A study of stress on among the students in a college campus shows that the stress scores follow a Uniform distribution with the lowest stress score equal to 1 and the highest equal to 5.

Use a sample of 75 students and those four (d,p,q,r) built-in R functions for the probability distribution of random variable to compute the following [Hint: you may use the Central Limit Theorem]:

  1. The probability that the average stress score for the 75 students is less than 2.
#(a)
Uniform_distribution <- runif(75,1,5) #stress scores follow a Uniform distribution
mean_1 <- mean(Uniform_distribution) #mean
mean_1
## [1] 3.03889
Sd <- sd(Uniform_distribution)#standard deviation
Sd
## [1] 1.209053
p <-pnorm(2, mean_1, Sd) #probability that the average stress score is less than 2
p
## [1] 0.1950988
  1. The 90th percentile for the average stress score for the 75 students.
#(b)
#The mean here is 3 because (a+b)/2 = (1+5)/2 = 3
#sd here = sqrt((b-a)^2/12)
#remember that the standard devation of the sampling distribution of x bar is sigma_x_bar = sigma/sqrt(n)
qnorm(0.90,3,1.15/sqrt(75))
## [1] 3.170178
  1. The probability that the total of the 75 stress scores is less than 200.
#(c)
#remember that the standard devation of the sampling distribution of x bar is sigma_x_bar = sigma/sqrt(n)
#The central limit theorem for sums is sqrt(n)*sigma of x
n <- 75
sd = sqrt((5-1)^2/12)
sd_sums <-(sqrt(n)*(sd))
sd_sums
## [1] 10
# n · µX = the mean of X
mean_X = (75)*3
pnorm(200,mean_X,sd_sums) # probability that the score is less than 200
## [1] 0.006209665
  1. The 90th percentile for the total stress score for the 75 students.
#(d)
qnorm(.90,mean_X,sd_sums)
## [1] 237.8155

PART B:

Consider again the same stress study that is described in PART A and answer the same questions. However, this time assume that the stress score may obtain only the values 1, 2, 3, 4 or 5, with the same probability for obtaining each of the values [Hint: you may use the Central Limit Theorem] .
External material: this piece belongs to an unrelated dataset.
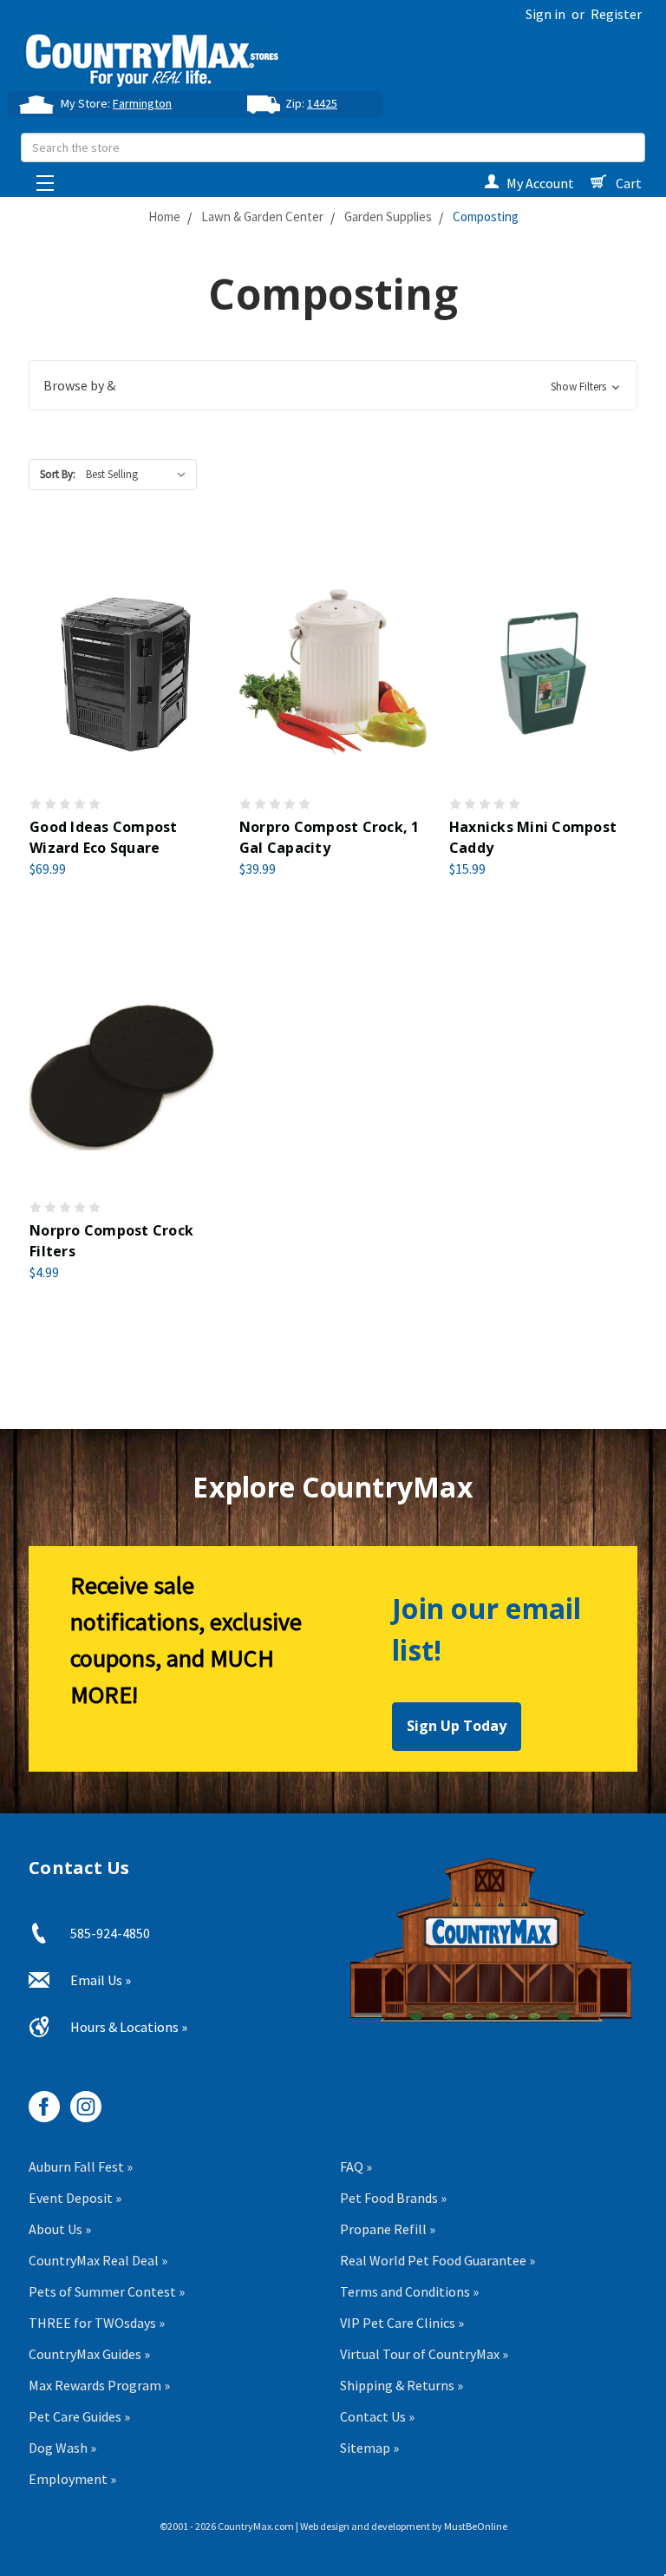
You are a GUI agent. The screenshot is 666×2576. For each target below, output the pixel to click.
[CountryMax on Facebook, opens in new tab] (38, 2100)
range_1 <- floor(runif(75,1,6)) #random numbers between 1 and 5
mean1<-mean(range_1) #mean 
SD <-sd(range_1)
prob<-pnorm(2,mean1,SD,lower.tail = TRUE) 
prob
## [1] 0.2454943
  1. Using the sampling distribution of sample mean to estimate the mean of the variables “xv” and “ys” in the data “scatter1.txt” from the R book.
  1. For the simulation do the sampling 2000 times with sample size n=20 and n=50.
#xv
setwd("C:/Users/amorales/Documents/R")
scatter1<-read.table("scatter1.txt",header = TRUE)
attach(scatter1) 
str(scatter1)
## 'data.frame':    2000 obs. of  2 variables:
##  $ xv: num  90.8 16.1 31.1 39.8 48.8 ...
##  $ ys: num  51.8 29 35.5 32.7 40.5 ...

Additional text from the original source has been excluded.